*** Opening of EXERCISE MATERIALS ***

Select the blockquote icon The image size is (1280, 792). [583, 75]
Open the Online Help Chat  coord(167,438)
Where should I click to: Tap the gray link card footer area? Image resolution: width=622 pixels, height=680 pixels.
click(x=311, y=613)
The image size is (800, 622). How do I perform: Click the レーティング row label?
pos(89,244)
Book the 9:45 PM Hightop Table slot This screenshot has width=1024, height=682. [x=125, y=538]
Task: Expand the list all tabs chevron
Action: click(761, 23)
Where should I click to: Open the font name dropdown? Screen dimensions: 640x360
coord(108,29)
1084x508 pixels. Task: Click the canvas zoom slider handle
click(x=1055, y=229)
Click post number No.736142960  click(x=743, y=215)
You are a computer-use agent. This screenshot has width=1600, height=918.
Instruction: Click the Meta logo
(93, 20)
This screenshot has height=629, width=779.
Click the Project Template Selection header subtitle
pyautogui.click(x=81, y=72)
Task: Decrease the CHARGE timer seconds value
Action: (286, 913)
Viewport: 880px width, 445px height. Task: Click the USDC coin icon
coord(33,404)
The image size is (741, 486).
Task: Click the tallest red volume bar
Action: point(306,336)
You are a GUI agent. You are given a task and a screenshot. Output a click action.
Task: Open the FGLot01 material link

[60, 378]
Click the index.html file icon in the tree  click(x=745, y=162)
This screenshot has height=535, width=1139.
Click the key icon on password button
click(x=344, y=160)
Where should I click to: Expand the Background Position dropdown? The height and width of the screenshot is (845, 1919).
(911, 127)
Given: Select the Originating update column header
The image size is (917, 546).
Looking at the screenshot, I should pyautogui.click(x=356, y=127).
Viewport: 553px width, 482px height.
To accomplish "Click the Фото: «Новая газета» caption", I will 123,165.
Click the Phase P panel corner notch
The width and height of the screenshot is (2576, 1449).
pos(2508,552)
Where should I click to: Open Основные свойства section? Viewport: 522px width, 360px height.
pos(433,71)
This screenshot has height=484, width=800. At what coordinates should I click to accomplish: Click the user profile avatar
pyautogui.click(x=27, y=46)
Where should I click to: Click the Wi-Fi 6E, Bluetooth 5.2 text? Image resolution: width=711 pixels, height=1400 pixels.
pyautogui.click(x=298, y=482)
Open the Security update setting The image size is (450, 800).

*** Close of EXERCISE MATERIALS ***

- [WHAT TO PRODUCE]:
Using the entries above, work out the number of lines containing the string "update", and supply only that number.

- [RESPONSE AREA]:
2